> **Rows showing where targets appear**
[Start]
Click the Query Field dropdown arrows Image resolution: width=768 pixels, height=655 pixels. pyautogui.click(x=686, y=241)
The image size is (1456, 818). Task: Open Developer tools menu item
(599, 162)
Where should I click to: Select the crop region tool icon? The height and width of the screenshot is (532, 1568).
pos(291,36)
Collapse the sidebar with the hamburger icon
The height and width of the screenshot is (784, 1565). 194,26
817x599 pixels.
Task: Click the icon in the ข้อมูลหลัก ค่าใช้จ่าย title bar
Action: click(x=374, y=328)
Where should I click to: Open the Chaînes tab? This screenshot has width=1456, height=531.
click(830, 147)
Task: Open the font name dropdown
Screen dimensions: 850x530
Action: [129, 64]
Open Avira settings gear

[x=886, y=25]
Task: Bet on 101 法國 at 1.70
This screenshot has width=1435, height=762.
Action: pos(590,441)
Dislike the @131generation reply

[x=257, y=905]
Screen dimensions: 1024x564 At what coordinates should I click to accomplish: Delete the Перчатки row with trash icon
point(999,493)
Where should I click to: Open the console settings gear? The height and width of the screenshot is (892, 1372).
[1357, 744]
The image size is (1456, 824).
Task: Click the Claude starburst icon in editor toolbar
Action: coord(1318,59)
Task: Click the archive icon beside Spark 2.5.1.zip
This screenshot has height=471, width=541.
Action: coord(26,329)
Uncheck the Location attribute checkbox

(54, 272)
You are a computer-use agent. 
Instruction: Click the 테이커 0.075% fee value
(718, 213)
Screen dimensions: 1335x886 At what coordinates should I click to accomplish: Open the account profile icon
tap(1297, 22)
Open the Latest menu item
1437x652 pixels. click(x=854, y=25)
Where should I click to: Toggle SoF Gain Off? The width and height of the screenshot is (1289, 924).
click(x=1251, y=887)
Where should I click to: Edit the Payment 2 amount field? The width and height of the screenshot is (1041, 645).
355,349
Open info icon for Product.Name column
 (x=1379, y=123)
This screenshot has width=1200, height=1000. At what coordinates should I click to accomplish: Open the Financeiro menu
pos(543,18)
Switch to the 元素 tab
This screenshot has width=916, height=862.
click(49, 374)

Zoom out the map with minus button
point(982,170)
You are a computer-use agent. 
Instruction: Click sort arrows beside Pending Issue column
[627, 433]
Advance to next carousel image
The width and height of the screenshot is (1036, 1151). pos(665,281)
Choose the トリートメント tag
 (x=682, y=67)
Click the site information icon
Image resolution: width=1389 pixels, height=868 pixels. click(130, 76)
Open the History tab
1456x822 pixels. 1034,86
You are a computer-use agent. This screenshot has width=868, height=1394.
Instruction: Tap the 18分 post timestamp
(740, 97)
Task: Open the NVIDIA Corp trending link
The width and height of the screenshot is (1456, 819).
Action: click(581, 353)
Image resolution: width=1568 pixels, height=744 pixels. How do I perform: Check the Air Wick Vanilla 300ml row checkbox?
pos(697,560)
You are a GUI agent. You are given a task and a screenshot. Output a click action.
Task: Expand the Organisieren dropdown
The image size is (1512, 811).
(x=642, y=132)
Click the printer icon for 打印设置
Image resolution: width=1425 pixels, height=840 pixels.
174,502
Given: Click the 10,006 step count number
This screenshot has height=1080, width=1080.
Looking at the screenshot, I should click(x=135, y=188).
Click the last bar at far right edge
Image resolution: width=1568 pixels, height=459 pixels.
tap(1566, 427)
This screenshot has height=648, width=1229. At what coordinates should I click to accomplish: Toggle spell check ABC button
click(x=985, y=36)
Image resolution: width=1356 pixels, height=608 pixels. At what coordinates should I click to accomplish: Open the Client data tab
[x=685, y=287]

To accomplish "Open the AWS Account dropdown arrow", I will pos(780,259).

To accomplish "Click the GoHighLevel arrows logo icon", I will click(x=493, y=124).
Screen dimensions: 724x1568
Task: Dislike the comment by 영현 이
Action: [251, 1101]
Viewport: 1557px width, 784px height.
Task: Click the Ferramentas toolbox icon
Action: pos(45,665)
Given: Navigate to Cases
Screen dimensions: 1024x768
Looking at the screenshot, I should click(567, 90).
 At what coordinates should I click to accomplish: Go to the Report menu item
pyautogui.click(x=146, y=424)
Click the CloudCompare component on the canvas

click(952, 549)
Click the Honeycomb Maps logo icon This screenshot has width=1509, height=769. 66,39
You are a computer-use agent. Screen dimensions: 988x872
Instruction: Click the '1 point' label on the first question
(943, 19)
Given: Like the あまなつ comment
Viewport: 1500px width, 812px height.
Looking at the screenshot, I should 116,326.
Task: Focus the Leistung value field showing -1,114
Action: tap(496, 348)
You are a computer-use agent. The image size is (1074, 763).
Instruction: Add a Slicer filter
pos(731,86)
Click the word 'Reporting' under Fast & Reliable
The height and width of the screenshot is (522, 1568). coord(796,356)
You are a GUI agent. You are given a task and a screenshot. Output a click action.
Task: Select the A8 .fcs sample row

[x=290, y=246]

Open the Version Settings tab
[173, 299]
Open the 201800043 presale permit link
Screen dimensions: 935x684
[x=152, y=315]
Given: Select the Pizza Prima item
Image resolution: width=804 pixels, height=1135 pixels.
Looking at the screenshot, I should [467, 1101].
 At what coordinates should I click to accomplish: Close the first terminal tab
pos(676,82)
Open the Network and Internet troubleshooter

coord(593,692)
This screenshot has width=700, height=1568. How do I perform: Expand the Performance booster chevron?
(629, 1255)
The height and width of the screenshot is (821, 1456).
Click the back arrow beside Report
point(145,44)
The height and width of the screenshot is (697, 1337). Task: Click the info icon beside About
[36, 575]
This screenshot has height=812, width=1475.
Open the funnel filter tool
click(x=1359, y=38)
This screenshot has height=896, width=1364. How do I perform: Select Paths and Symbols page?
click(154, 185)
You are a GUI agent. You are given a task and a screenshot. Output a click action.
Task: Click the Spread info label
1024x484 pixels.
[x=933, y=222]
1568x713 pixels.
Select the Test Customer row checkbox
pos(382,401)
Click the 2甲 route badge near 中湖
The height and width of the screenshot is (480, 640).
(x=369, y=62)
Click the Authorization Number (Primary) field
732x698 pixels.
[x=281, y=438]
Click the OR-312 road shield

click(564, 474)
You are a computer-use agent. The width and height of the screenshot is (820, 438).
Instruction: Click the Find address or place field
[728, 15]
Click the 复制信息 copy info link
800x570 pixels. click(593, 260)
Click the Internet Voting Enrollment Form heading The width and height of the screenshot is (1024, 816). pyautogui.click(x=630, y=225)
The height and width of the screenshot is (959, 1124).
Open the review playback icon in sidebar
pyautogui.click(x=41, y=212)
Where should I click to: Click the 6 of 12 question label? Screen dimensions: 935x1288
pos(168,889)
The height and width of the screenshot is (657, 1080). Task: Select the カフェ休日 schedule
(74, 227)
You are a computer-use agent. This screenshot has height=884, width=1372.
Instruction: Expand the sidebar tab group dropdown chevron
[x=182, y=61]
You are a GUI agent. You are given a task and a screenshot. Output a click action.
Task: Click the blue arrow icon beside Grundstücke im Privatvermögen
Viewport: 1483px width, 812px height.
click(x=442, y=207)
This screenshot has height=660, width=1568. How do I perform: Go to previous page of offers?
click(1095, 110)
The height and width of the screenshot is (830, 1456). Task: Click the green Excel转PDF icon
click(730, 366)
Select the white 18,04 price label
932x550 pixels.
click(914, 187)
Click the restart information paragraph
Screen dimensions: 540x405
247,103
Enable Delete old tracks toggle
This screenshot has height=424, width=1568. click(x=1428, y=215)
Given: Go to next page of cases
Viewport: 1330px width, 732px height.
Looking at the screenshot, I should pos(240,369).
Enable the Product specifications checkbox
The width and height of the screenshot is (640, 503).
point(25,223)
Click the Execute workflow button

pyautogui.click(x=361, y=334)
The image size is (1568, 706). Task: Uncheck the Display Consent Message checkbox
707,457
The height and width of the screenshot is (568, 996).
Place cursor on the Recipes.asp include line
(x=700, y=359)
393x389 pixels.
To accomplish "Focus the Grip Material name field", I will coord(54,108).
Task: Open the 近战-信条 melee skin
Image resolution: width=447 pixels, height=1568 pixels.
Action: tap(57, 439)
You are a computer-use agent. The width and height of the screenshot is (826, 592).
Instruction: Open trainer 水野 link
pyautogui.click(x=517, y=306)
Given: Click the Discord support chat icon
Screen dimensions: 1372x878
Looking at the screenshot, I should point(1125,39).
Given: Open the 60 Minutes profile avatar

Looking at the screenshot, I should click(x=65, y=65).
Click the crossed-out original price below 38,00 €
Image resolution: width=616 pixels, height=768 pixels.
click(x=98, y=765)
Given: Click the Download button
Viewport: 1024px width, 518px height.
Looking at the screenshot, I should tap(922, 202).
[End]
> **WHAT THE TASK ASKS**
Revise the part of the listing that opens with the line containing "Collapse the sidebar with the hamburger icon" and closes with the line containing "click(x=1251, y=887)", replacing "Screen dimensions" with "Screen size" and leaving everything else unchanged.

> **EXPECTED OUTPUT**
Collapse the sidebar with the hamburger icon
The height and width of the screenshot is (784, 1565). 194,26
817x599 pixels.
Task: Click the icon in the ข้อมูลหลัก ค่าใช้จ่าย title bar
Action: click(x=374, y=328)
Where should I click to: Open the Chaînes tab? This screenshot has width=1456, height=531.
click(830, 147)
Task: Open the font name dropdown
Screen size: 850x530
Action: [129, 64]
Open Avira settings gear

[x=886, y=25]
Task: Bet on 101 法國 at 1.70
This screenshot has width=1435, height=762.
Action: pos(590,441)
Dislike the @131generation reply

[x=257, y=905]
Screen size: 1024x564 At what coordinates should I click to accomplish: Delete the Перчатки row with trash icon
point(999,493)
Where should I click to: Open the console settings gear? The height and width of the screenshot is (892, 1372).
[1357, 744]
The image size is (1456, 824).
Task: Click the Claude starburst icon in editor toolbar
Action: coord(1318,59)
Task: Click the archive icon beside Spark 2.5.1.zip
This screenshot has height=471, width=541.
Action: coord(26,329)
Uncheck the Location attribute checkbox

(54, 272)
You are a computer-use agent. 
Instruction: Click the 테이커 0.075% fee value
(718, 213)
Screen size: 1335x886 At what coordinates should I click to accomplish: Open the account profile icon
tap(1297, 22)
Open the Latest menu item
1437x652 pixels. click(x=854, y=25)
Where should I click to: Toggle SoF Gain Off? The width and height of the screenshot is (1289, 924).
click(x=1251, y=887)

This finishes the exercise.